Turning to the line of the oath that states, “I will support and defend the Constitution,” Judge McMahon tells the crowd exactly what they can do to fulfill that duty: vote.
“It is your right to have your voice heard on matters large and small,” she says. “Nothing is more important than to stand up and be counted on the issues of the day.”
As the ceremony comes to an end, and the new citizens take their certificates of naturalization, the majority of the group remains behind to fill out voter registration forms. The hallway becomes crowded with smiling faces from all walks of life, eager to be able to exercise their right to vote.
The very last naturalized citizen to leave the courthouse that day is Qazim Doda. Qazim owns a media company that reports the news in both English and Albanian for viewers in the U.S. as well as in Europe.
For Qazim, voting is one of the most important ways he feels he can contribute as a citizen.
“First thing I did before I left this building was to register to vote.” He begins, “Because as a new citizen, I want to be helpful in this country, not just by paying taxes, but I want to use my power now to help to improve this country.”
“Now, we have that power, we have that chance and we will try to be good citizens, loyal citizens, and to feel proud of what we are now: Americans.”

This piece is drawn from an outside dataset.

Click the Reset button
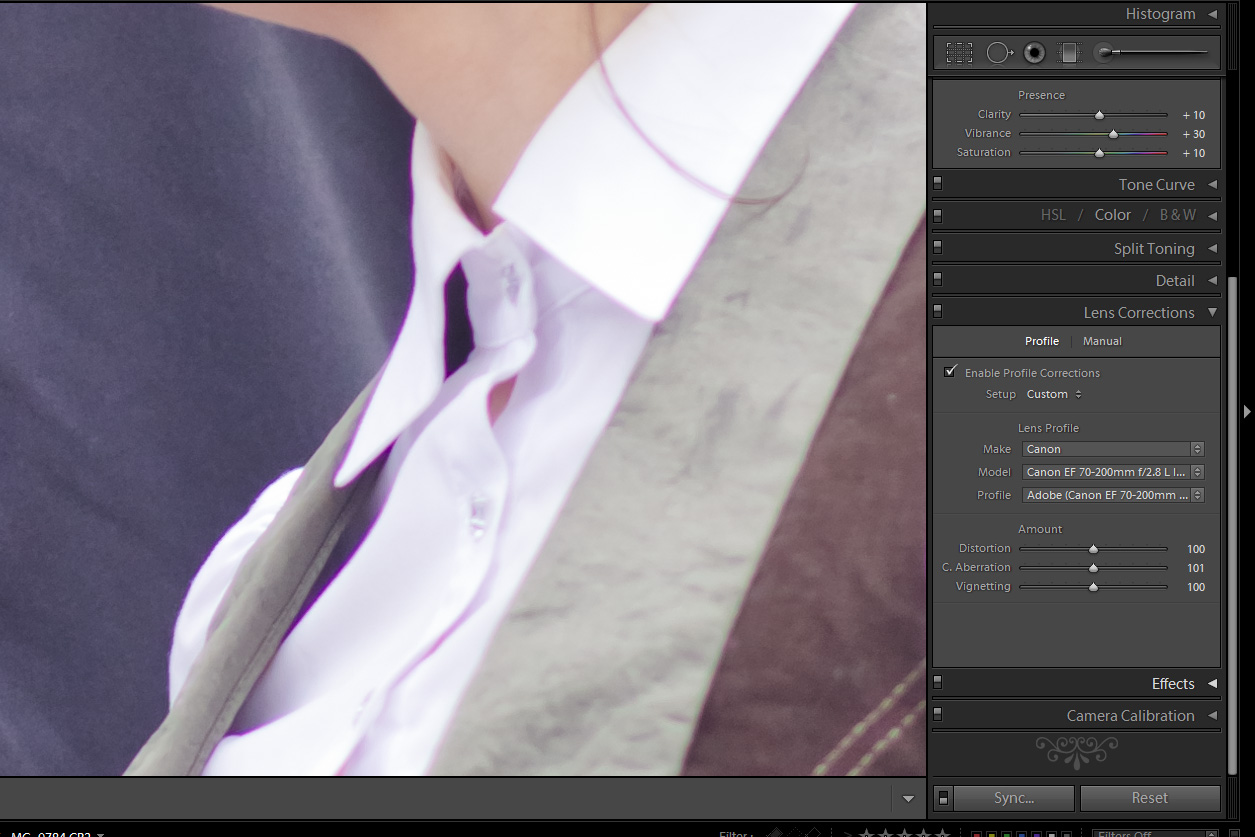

On a perfect October morning in New York City, I took a trip down to a U.S. District courthouse. I watched 160 people become proud citizens of one nation as parents, grandparents, sons and daughters all swore an oath to my country. Afterwards, I decided to take a walk to Battery Park and sat down on a worn-wooden bench next to the ferry docks. As I looked out across the water towards the Statue of Liberty, I realized:
For Qazim Doda and many others that day, making sure they had a voice and a vote was the first thing they chose to do as Americans.